Birding here in SE Alaska is comfortingly predictable, yet full of surprises. On a birding walk in Thomas Bay the familiar calls of Varied Thrush, Winter Wren and Common Loon greet us as our small boat lands on the mist-laden shoreline; the birds seem to be waking up to say hello. For me, hearing these voices is like hearing the greeting of old friends, easy to recognize and reassuring in a habitual and somehow familial way. These calls, predictable and easy to remember, are the perfect starter-course for anyone interested in learning how to identify birds. I cannot help but smile as I point out how the Hermit Thrush sings in two-tones, harmonizing with himself.

Common Loon

Common Loon

I’ve been extremely lucky as a guide here on the Safari Endeavour, in that I’ve been able to visit some of the same places and been able to begin to recognize the birds’ cycles.

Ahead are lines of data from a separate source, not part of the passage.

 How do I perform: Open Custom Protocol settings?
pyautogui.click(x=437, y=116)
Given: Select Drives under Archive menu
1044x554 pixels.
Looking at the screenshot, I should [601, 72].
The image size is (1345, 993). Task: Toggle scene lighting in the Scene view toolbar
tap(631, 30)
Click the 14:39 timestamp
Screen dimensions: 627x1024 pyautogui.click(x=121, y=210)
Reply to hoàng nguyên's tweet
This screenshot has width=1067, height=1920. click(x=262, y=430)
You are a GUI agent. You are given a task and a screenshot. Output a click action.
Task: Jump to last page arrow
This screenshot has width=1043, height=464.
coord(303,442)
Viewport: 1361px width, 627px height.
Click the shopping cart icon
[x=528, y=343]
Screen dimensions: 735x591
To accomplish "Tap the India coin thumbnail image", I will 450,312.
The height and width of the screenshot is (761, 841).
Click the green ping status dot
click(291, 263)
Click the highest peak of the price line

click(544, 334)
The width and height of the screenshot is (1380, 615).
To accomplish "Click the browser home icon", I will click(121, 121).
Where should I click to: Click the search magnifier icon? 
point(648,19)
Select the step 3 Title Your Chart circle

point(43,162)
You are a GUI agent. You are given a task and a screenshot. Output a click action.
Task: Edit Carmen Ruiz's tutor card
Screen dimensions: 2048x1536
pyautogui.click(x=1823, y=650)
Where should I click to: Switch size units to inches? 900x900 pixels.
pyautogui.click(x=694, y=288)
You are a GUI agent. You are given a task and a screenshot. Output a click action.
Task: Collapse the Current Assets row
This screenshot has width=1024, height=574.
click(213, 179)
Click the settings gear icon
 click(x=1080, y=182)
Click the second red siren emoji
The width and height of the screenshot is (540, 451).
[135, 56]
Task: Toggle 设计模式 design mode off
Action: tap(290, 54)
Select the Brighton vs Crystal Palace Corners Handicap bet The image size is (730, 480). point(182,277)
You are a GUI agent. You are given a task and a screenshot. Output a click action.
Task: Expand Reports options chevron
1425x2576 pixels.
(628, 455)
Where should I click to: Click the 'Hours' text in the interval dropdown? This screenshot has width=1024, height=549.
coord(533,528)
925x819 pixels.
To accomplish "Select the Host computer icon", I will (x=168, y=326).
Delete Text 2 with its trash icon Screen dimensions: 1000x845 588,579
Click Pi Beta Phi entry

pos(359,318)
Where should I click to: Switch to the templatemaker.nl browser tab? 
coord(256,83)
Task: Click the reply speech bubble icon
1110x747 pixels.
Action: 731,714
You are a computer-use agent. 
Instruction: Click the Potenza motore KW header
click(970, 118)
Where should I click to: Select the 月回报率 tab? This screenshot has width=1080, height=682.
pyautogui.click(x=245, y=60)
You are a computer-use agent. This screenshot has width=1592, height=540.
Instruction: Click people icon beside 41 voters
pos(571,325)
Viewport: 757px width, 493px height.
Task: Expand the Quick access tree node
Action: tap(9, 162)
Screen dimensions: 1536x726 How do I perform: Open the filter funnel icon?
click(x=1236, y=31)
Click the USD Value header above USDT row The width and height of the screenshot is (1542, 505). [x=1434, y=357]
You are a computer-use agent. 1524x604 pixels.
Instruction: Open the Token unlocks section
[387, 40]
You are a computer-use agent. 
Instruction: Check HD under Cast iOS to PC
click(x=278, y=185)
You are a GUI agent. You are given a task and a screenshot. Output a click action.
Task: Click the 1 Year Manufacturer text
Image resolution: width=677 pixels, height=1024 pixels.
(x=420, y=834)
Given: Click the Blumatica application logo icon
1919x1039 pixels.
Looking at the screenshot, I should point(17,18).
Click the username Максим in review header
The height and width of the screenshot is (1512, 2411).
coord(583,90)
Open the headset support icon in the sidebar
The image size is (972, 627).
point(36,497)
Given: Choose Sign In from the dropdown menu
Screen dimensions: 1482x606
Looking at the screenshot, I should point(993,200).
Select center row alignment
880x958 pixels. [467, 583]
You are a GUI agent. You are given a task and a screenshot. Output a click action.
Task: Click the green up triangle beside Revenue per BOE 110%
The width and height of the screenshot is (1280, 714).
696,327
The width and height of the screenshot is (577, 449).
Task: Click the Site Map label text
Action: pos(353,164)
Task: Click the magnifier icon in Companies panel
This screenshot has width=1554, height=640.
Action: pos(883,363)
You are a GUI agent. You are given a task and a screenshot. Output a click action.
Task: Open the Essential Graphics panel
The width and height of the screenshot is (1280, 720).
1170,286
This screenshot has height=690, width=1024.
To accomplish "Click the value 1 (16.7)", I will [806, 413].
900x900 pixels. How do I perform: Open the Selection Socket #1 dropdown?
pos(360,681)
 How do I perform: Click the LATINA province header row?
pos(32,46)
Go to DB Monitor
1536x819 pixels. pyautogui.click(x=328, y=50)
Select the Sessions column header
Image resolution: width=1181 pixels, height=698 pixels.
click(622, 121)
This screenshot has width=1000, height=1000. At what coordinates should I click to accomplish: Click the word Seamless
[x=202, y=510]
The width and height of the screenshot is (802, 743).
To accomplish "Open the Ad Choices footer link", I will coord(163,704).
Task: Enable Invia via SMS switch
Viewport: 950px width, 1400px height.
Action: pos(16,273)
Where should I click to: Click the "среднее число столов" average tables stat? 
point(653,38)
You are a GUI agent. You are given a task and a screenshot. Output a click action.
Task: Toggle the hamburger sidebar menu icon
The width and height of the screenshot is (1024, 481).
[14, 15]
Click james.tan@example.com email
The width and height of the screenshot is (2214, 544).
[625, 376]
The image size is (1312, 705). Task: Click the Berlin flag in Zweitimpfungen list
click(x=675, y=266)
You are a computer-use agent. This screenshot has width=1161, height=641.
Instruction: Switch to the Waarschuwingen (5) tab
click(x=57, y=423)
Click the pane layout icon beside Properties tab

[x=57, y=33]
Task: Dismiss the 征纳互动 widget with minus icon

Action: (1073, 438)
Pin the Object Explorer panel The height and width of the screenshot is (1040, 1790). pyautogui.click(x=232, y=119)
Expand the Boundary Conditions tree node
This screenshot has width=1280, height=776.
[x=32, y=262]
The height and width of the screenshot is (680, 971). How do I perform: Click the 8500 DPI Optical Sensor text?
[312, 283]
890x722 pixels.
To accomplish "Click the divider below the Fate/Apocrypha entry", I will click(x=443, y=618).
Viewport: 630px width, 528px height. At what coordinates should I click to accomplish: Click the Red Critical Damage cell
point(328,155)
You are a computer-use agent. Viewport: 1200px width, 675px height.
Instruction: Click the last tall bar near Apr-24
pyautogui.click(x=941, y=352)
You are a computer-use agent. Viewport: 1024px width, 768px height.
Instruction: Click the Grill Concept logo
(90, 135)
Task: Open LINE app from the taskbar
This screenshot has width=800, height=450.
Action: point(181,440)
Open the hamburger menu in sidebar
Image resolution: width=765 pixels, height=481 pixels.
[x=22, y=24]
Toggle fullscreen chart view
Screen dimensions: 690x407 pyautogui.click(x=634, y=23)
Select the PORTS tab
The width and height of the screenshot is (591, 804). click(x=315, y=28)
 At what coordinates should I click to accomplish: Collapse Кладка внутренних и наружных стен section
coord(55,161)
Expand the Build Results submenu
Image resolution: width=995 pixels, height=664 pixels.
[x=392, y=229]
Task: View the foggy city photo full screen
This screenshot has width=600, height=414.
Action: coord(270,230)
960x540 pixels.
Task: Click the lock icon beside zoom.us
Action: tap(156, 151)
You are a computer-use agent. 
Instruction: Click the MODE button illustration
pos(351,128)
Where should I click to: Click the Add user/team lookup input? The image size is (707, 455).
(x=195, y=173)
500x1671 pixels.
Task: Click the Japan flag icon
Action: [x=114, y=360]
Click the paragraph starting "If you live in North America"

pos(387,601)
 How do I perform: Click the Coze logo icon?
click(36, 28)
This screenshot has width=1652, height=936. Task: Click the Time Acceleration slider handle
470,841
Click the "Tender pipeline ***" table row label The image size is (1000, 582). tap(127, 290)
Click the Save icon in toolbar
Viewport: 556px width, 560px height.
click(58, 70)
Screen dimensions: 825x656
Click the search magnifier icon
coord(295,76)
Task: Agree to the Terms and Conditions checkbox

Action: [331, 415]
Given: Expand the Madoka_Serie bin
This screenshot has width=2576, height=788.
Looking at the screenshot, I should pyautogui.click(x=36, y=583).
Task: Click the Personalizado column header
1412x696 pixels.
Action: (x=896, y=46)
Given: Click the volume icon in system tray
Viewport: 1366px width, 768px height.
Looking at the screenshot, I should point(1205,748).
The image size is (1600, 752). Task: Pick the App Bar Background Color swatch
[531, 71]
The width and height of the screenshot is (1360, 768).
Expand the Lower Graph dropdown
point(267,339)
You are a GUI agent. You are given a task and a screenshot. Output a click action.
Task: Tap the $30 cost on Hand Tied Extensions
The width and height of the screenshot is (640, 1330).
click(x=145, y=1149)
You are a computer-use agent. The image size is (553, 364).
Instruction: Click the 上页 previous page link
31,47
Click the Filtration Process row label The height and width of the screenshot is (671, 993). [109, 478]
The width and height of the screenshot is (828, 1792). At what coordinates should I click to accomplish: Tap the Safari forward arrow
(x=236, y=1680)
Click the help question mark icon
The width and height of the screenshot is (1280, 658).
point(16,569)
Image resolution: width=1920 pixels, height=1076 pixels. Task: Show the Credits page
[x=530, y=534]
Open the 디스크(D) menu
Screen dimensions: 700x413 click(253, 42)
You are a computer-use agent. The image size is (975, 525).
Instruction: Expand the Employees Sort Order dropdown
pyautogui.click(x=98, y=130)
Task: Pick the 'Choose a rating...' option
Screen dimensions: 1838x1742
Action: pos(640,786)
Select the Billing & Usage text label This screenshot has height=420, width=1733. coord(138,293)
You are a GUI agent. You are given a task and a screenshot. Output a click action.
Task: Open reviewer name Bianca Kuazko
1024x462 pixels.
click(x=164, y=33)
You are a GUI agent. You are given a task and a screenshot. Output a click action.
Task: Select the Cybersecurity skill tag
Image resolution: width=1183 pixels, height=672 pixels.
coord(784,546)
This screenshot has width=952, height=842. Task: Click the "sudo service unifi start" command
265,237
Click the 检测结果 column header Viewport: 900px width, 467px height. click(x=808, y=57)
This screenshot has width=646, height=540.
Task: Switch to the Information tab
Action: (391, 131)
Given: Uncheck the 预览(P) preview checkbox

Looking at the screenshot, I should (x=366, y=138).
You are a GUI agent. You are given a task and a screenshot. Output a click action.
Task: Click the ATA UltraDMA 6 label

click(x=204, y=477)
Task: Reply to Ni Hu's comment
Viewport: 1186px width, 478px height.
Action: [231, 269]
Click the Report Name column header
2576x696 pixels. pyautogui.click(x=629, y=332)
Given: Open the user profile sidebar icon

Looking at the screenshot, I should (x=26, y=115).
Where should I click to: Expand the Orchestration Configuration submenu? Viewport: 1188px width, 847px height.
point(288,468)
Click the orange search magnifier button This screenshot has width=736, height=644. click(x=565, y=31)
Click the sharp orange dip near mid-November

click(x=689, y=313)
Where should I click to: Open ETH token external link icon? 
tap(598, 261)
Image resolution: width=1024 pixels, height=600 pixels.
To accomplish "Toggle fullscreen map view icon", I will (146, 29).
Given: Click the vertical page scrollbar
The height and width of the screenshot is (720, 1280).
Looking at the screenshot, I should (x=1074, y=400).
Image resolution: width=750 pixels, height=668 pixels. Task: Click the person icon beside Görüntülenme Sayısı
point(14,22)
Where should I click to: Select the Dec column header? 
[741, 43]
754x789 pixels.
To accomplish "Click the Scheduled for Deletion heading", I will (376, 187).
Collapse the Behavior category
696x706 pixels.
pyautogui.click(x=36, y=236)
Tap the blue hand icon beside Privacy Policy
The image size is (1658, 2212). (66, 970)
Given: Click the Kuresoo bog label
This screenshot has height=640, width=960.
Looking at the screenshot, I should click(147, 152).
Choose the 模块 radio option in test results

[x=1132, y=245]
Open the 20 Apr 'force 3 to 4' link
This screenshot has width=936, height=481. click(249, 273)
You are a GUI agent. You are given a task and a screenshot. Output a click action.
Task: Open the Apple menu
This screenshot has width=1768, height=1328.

I now make a point to check on the mated pair of Black Oystercatchers when we visit Reid Glacier, hoping to catch a glimpse of some fledglings. It’s fledgling season! The babies are out! A walk nearby the Ranger Station in Bartlett Cove in Glacier Bay revealed several fledgling Ruby-Crowned Kinglets learning how to hunt insects with their parents. Mostly though, it seems as though they are whining to have food delivered to them, unsure how to handle their newfound ability to fly with enough precision to capture anything mid-flight.

Black Oystercatcher

Black Oystercatcher

A small boat tour into Ford’s Terror in Endicott Arm reveals the song of American Dippers, a stalking Northern Goshawk and Arctic Terns nesting high up on the Fjord Walls after their journey of tens of thousands of miles. They traveled far to be here and so did we--both of us hoping to enjoy the solitude, vastness, beauty and abundance available here. If you’re into birds, SE Alaska is the place to be.